◆ **Directions**:
Recast the entries below as a numbered list, one line per item, leaving out any blank lines.

◆ **Provided information**:

============================================================

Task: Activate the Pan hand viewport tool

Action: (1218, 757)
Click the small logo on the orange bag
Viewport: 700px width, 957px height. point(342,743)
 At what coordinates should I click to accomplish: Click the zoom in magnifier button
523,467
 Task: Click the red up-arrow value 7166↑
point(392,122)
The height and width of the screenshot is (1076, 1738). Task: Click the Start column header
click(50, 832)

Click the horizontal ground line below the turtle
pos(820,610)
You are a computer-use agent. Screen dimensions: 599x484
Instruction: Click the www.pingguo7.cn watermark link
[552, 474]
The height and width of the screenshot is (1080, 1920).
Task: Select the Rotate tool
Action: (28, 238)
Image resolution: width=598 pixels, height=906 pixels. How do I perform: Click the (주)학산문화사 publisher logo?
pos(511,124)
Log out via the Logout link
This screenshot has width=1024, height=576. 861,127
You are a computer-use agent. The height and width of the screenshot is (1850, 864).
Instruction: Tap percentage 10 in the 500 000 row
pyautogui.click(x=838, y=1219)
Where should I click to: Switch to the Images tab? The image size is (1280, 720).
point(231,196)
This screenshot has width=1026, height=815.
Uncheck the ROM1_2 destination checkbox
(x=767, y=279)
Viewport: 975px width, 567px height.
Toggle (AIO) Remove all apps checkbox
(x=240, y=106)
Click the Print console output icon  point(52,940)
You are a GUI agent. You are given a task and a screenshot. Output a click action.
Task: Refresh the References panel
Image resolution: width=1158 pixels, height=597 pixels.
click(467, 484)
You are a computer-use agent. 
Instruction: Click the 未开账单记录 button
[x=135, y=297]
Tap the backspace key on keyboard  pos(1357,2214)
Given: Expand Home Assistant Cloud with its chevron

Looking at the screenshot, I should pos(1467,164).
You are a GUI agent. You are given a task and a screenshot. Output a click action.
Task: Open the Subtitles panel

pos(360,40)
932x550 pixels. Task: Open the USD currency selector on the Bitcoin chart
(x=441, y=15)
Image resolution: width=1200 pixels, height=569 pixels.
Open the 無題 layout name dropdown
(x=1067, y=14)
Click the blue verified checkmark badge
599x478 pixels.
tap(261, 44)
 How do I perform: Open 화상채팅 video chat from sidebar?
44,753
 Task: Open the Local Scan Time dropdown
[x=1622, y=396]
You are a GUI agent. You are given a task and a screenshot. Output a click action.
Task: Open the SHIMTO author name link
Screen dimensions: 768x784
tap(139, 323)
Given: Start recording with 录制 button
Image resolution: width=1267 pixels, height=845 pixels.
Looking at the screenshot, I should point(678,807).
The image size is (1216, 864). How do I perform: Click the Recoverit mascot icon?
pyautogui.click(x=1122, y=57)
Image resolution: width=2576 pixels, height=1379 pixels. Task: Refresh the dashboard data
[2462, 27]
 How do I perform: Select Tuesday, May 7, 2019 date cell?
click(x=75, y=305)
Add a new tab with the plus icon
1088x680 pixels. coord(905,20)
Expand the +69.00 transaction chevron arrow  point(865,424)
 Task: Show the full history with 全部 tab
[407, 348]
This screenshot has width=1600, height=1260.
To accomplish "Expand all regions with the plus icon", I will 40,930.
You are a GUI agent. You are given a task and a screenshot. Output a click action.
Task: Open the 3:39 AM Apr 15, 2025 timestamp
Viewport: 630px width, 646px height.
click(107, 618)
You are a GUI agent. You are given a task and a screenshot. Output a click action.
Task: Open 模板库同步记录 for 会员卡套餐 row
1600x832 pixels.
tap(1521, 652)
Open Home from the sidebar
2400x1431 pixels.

============================================================

◆ **Expected answer**:
1. Task: Activate the Pan hand viewport tool
2. Action: (1218, 757)
3. Click the small logo on the orange bag
4. Viewport: 700px width, 957px height. point(342,743)
5.  At what coordinates should I click to accomplish: Click the zoom in magnifier button
6. 523,467
7.  Task: Click the red up-arrow value 7166↑
8. point(392,122)
9. The height and width of the screenshot is (1076, 1738). Task: Click the Start column header
10. click(50, 832)
11. Click the horizontal ground line below the turtle
12. pos(820,610)
13. You are a computer-use agent. Screen dimensions: 599x484
14. Instruction: Click the www.pingguo7.cn watermark link
15. [552, 474]
16. The height and width of the screenshot is (1080, 1920).
17. Task: Select the Rotate tool
18. Action: (28, 238)
19. Image resolution: width=598 pixels, height=906 pixels. How do I perform: Click the (주)학산문화사 publisher logo?
20. pos(511,124)
21. Log out via the Logout link
22. This screenshot has width=1024, height=576. 861,127
23. You are a computer-use agent. The height and width of the screenshot is (1850, 864).
24. Instruction: Tap percentage 10 in the 500 000 row
25. pyautogui.click(x=838, y=1219)
26. Where should I click to: Switch to the Images tab? The image size is (1280, 720).
27. point(231,196)
28. This screenshot has width=1026, height=815.
29. Uncheck the ROM1_2 destination checkbox
30. (x=767, y=279)
31. Viewport: 975px width, 567px height.
32. Toggle (AIO) Remove all apps checkbox
33. (x=240, y=106)
34. Click the Print console output icon  point(52,940)
35. You are a GUI agent. You are given a task and a screenshot. Output a click action.
36. Task: Refresh the References panel
37. Image resolution: width=1158 pixels, height=597 pixels.
38. click(467, 484)
39. You are a computer-use agent. 
40. Instruction: Click the 未开账单记录 button
41. [x=135, y=297]
42. Tap the backspace key on keyboard  pos(1357,2214)
43. Given: Expand Home Assistant Cloud with its chevron
44. Looking at the screenshot, I should pos(1467,164).
45. You are a GUI agent. You are given a task and a screenshot. Output a click action.
46. Task: Open the Subtitles panel
47. pos(360,40)
48. 932x550 pixels. Task: Open the USD currency selector on the Bitcoin chart
49. (x=441, y=15)
50. Image resolution: width=1200 pixels, height=569 pixels.
51. Open the 無題 layout name dropdown
52. (x=1067, y=14)
53. Click the blue verified checkmark badge
54. 599x478 pixels.
55. tap(261, 44)
56.  How do I perform: Open 화상채팅 video chat from sidebar?
57. 44,753
58.  Task: Open the Local Scan Time dropdown
59. [x=1622, y=396]
60. You are a GUI agent. You are given a task and a screenshot. Output a click action.
61. Task: Open the SHIMTO author name link
62. Screen dimensions: 768x784
63. tap(139, 323)
64. Given: Start recording with 录制 button
65. Image resolution: width=1267 pixels, height=845 pixels.
66. Looking at the screenshot, I should point(678,807).
67. The image size is (1216, 864). How do I perform: Click the Recoverit mascot icon?
68. pyautogui.click(x=1122, y=57)
69. Image resolution: width=2576 pixels, height=1379 pixels. Task: Refresh the dashboard data
70. [2462, 27]
71.  How do I perform: Select Tuesday, May 7, 2019 date cell?
72. click(x=75, y=305)
73. Add a new tab with the plus icon
74. 1088x680 pixels. coord(905,20)
75. Expand the +69.00 transaction chevron arrow  point(865,424)
76.  Task: Show the full history with 全部 tab
77. [407, 348]
78. This screenshot has width=1600, height=1260.
79. To accomplish "Expand all regions with the plus icon", I will 40,930.
80. You are a GUI agent. You are given a task and a screenshot. Output a click action.
81. Task: Open the 3:39 AM Apr 15, 2025 timestamp
82. Viewport: 630px width, 646px height.
83. click(107, 618)
84. You are a GUI agent. You are given a task and a screenshot. Output a click action.
85. Task: Open 模板库同步记录 for 会员卡套餐 row
86. 1600x832 pixels.
87. tap(1521, 652)
88. Open Home from the sidebar
89. 2400x1431 pixels.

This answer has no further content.